* Job a: In the text on modernization and global inequality, what do the periphery nations supply in Wallerstein's Capitalist World Economy model?

— Start of Text shown —

The Industrial Revolution, beginning in the 18th century, was a period of technological advancements that increased productivity through mechanization and steam power. According to the video, this revolution primarily benefited Western countries, leading to massive improvements in living standards and contributing to the economic divide between industrialized and non-industrialized nations.

💡Protestant Work Ethic

Max Weber’s idea of the Protestant Work Ethic suggests that Protestant values of hard work, financial success, and individualism fostered an environment conducive to economic growth in Europe. The video mentions this concept as part of the reason why Europe modernized more quickly than other regions, emphasizing the cultural factors in modernization theory.

💡Core and Periphery

Immanuel Wallerstein’s Capitalist World Economy model describes the 'core' as wealthy nations that control manufacturing and benefit from global resources, while the 'periphery' refers to poor nations that supply raw materials and cheap labor. The video explains that this dynamic perpetuates global inequality, with wealth flowing to core countries at the expense of the periphery.

— End of Text shown —
— Start of Provided material —

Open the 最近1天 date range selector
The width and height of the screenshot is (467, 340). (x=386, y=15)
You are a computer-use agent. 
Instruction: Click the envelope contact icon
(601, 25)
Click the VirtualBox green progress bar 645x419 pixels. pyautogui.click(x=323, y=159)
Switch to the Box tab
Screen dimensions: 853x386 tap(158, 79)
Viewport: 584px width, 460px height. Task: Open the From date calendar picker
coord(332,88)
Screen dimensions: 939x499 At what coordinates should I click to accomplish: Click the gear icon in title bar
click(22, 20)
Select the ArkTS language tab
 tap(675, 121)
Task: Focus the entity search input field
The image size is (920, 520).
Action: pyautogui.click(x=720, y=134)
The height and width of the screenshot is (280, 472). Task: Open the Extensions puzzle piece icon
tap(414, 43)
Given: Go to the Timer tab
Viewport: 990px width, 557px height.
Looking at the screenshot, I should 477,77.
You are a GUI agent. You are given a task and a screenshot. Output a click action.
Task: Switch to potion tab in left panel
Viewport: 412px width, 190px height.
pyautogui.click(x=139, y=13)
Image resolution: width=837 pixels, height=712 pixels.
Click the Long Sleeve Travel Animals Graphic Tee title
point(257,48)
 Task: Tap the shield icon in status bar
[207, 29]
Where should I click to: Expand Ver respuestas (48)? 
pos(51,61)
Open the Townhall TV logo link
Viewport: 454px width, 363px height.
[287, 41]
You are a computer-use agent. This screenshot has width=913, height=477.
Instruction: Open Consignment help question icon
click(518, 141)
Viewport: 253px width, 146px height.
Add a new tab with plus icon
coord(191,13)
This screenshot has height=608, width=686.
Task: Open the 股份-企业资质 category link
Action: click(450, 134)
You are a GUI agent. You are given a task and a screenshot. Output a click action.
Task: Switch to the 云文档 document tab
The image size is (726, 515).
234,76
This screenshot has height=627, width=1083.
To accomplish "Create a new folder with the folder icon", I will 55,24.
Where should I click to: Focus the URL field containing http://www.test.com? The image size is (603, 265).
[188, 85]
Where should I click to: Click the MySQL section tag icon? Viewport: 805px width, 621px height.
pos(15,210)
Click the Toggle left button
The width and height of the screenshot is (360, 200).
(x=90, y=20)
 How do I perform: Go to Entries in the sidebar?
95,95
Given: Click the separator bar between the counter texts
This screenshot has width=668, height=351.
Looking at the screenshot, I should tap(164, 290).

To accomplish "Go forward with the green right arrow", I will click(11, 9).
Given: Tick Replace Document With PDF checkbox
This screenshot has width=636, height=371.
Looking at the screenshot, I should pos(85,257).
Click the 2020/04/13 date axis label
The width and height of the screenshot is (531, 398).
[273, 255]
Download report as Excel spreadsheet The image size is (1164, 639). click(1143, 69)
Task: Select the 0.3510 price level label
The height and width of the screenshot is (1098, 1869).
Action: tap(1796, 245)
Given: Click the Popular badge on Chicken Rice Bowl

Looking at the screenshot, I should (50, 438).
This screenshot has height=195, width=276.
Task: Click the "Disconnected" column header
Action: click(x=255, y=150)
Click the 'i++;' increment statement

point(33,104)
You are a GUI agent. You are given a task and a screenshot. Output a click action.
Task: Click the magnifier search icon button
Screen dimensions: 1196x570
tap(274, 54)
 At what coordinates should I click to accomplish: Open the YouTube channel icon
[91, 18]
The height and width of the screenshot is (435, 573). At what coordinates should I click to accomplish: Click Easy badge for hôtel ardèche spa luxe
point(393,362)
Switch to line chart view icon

— End of Provided material —

* Job b: Put the lines of the records, from the line with "Task: Focus the entity search input field" to the line with "point(257,48)", into a JSON list of strings, one string per line, with blank lines left out.

* Task output a: Raw materials and cheap labor.

* Task output b:
[
  "Task: Focus the entity search input field",
  "The image size is (920, 520).",
  "Action: pyautogui.click(x=720, y=134)",
  "The height and width of the screenshot is (280, 472). Task: Open the Extensions puzzle piece icon",
  "tap(414, 43)",
  "Given: Go to the Timer tab",
  "Viewport: 990px width, 557px height.",
  "Looking at the screenshot, I should 477,77.",
  "You are a GUI agent. You are given a task and a screenshot. Output a click action.",
  "Task: Switch to potion tab in left panel",
  "Viewport: 412px width, 190px height.",
  "pyautogui.click(x=139, y=13)",
  "Image resolution: width=837 pixels, height=712 pixels.",
  "Click the Long Sleeve Travel Animals Graphic Tee title",
  "point(257,48)"
]